Latihan 1
Ulangi kata demi kata potongan teks tentang taman bacaan di era digital di bawah ini, dari "Era digital, mau" hingga "keramaian era digital?".

Kutipan Terpilih
===
Mampukah taman bacaan bertahan di era digital?
Gempuran era digital, realitasnya memang sulit dibantah. Tidak mungkin
ditolak. Karena digitalisasi sudah jadi kebutuhan, bahkan gaya hidup banyak
orang. Hidup tanpa digital seakan hampa. Digital pula yang menjadikan orang
lebih instan, menuntut kebebasan, dan senang mengekspresikan diri. Bahkan era
digital pula anak-anak jadi punya banyak sumber belajar. Tidak lagi terbatas
buku. Lalu, kenapa masih ad ataman bacaan di era digital?
Era digital, mau tidak mau, kian
meminggirkan eksistensi taman bacaan. Perilaku membaca buku secara manual pun kini
tidak populer. Sehingga buku-buku manual yang ada di taman bacaan, di perpustakaan
pun ingin segera diganti e-book. Maka taman bacaan pun kian jadi “jalan sunyi”
di tengah keramaian era digital?
Sementara semuanya serba online. Taman bacaan masih saja berhadapan
dengan persoalan klasik. Masalah taman bacaan yang belum beranjak pulih. Satu,
ada anak tidak ada buku. Dua, ada buku tidak ada anak. Dan ketiga, komitmen dan
konsistensi pengelola taman bacaan yang setengah hati. Jadi, mampukah taman
bacaan bertahan di era digital?
Benar sekali. Terlalu banyak tantangan
dan ujian di taman bacaan. Maka pantas banyak pegiat literasi yang gampang
frustrasi. Serba salah mengembangkan taman bacaannya. Tidak sedikit taman
bacaan yang “mati suri”. Dibilang ada tapi tidak ada. Dibilang tidak ada tapi
ada. Lalu, bagaimana taman bacaan mau “mengharmonisasikan” dengan dunia
digital? Perjuangan untuk bisa bertahan dan tetap eksis saja tidak kunjung
usai.
Maka isu penting taman bacaan di era
digital adalah bukan soal mendirikan taman bacaan. Bukan pula soal buku atau
anak. Tapi soal kemampuan bertahan di tengah era digital. Agar tahu, apa saja
yang harus diperjuangkan taman bacaan. Apa saja yang harus diabaikan di taman
bacaan?
Ini kisah nyata di taman bacaan. Saat tahun
2017, saya mendirikan Taman Bacaan Masyarakat (TBM) Lentera Pustaka di kaki
Gunung Salak Bogor. Awalnya, hanya ada 14 anak yang mau membaca di taman
bacaan. Koleksinya pun hanya 600 buku donasi dari kawan-kawan. Setelah berjalan
3-6 bulan pun saya terus berpikir. Lalu bertanya, apa iya daerah ini (Desa
Sukaluyu), anak-anaknya mau diajak membaca seminggu 3 kali? Maklum, sebelumnya
mereka tidak punya akses bacaan. Anak-anak kampung yang tidak punya kebiasaan
membaca buku.
===
Data Sumber
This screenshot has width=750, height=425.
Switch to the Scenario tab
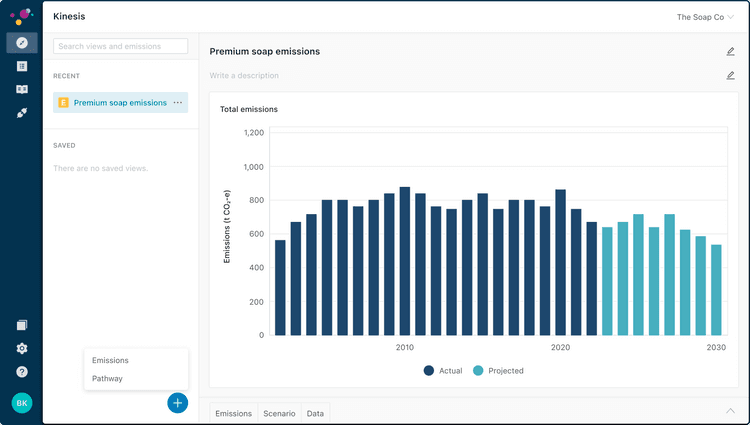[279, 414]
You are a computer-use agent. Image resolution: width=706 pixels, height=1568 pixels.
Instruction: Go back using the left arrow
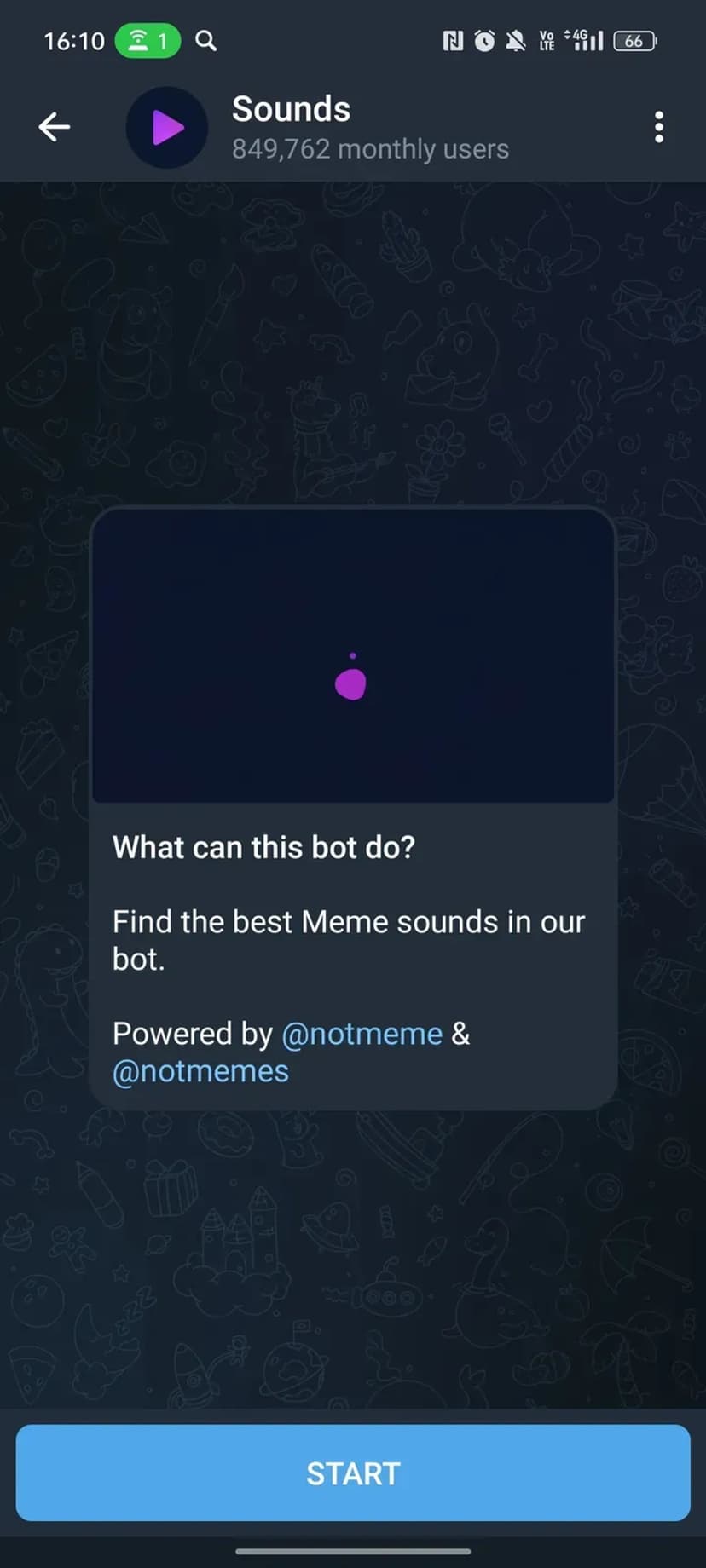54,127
===
Latihan 2
Pilih setiap baris dalam daftar di atas yang memuat kata "height". Huruf besar dan kecil harus sesuai.

Jawaban Benar 1
Era digital, mau tidak mau, kian
meminggirkan eksistensi taman bacaan. Perilaku membaca buku secara manual pun kini
tidak populer. Sehingga buku-buku manual yang ada di taman bacaan, di perpustakaan
pun ingin segera diganti e-book. Maka taman bacaan pun kian jadi “jalan sunyi”
di tengah keramaian era digital?

Jawaban Benar 2
This screenshot has width=750, height=425.
You are a computer-use agent. Image resolution: width=706 pixels, height=1568 pixels.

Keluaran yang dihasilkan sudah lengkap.